■ **What you need to do**
Return only the stretch of the material below that begins with the line containing "This screenshot has width=1064, height=1143." and ends with the line containing "Image resolution: width=885", exactly; both of those lines belong to it.

■ **Provided records**
§ §

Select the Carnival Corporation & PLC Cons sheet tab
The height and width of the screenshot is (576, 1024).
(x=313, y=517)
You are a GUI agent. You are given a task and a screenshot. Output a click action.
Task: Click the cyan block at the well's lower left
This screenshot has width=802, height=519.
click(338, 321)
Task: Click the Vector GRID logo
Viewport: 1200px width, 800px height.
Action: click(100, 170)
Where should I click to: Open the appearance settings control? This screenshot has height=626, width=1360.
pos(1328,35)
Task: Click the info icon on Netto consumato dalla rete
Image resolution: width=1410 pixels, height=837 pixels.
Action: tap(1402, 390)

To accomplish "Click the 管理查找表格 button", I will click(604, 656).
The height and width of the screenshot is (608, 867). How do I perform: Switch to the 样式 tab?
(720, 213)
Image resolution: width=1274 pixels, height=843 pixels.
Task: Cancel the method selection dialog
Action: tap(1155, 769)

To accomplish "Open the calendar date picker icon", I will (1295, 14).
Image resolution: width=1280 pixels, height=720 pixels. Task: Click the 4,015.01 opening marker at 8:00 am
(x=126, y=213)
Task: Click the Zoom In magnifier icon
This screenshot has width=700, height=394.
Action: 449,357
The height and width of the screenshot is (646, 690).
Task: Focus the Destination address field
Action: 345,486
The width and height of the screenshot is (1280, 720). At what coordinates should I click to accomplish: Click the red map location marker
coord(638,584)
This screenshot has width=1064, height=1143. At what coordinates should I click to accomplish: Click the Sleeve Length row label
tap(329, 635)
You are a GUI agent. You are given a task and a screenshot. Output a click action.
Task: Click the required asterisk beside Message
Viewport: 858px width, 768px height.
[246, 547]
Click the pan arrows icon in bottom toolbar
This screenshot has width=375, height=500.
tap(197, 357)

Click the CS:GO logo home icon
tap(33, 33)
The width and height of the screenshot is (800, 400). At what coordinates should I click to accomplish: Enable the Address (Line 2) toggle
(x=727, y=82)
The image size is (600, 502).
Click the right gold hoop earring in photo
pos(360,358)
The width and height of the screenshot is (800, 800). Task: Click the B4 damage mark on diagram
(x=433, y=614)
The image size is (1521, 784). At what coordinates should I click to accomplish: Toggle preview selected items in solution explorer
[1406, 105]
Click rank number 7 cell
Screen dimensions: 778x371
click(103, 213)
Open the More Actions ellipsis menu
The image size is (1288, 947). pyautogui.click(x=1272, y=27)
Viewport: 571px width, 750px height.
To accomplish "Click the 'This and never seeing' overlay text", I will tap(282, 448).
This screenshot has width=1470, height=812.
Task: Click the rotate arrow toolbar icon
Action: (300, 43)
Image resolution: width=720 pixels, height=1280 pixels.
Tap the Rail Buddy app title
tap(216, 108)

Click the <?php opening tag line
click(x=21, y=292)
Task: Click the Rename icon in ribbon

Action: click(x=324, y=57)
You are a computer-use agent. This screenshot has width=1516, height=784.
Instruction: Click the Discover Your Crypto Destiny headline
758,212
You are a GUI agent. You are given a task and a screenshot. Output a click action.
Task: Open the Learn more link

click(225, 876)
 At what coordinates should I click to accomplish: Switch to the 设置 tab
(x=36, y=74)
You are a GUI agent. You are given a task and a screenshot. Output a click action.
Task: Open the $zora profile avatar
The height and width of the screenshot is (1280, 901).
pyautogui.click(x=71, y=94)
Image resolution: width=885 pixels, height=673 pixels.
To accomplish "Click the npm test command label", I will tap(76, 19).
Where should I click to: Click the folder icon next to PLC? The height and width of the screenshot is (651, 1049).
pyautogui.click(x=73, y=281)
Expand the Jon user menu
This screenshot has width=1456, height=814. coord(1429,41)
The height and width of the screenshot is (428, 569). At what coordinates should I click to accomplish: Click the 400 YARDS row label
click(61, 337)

§ §

■ **Answer to this problem**
This screenshot has width=1064, height=1143. At what coordinates should I click to accomplish: Click the Sleeve Length row label
tap(329, 635)
You are a GUI agent. You are given a task and a screenshot. Output a click action.
Task: Click the required asterisk beside Message
Viewport: 858px width, 768px height.
[246, 547]
Click the pan arrows icon in bottom toolbar
This screenshot has width=375, height=500.
tap(197, 357)

Click the CS:GO logo home icon
tap(33, 33)
The width and height of the screenshot is (800, 400). At what coordinates should I click to accomplish: Enable the Address (Line 2) toggle
(x=727, y=82)
The image size is (600, 502).
Click the right gold hoop earring in photo
pos(360,358)
The width and height of the screenshot is (800, 800). Task: Click the B4 damage mark on diagram
(x=433, y=614)
The image size is (1521, 784). At what coordinates should I click to accomplish: Toggle preview selected items in solution explorer
[1406, 105]
Click rank number 7 cell
Screen dimensions: 778x371
click(103, 213)
Open the More Actions ellipsis menu
The image size is (1288, 947). pyautogui.click(x=1272, y=27)
Viewport: 571px width, 750px height.
To accomplish "Click the 'This and never seeing' overlay text", I will tap(282, 448).
This screenshot has width=1470, height=812.
Task: Click the rotate arrow toolbar icon
Action: (300, 43)
Image resolution: width=720 pixels, height=1280 pixels.
Tap the Rail Buddy app title
tap(216, 108)

Click the <?php opening tag line
click(x=21, y=292)
Task: Click the Rename icon in ribbon

Action: click(x=324, y=57)
You are a computer-use agent. This screenshot has width=1516, height=784.
Instruction: Click the Discover Your Crypto Destiny headline
758,212
You are a GUI agent. You are given a task and a screenshot. Output a click action.
Task: Open the Learn more link

click(225, 876)
 At what coordinates should I click to accomplish: Switch to the 设置 tab
(x=36, y=74)
You are a GUI agent. You are given a task and a screenshot. Output a click action.
Task: Open the $zora profile avatar
The height and width of the screenshot is (1280, 901).
pyautogui.click(x=71, y=94)
Image resolution: width=885 pixels, height=673 pixels.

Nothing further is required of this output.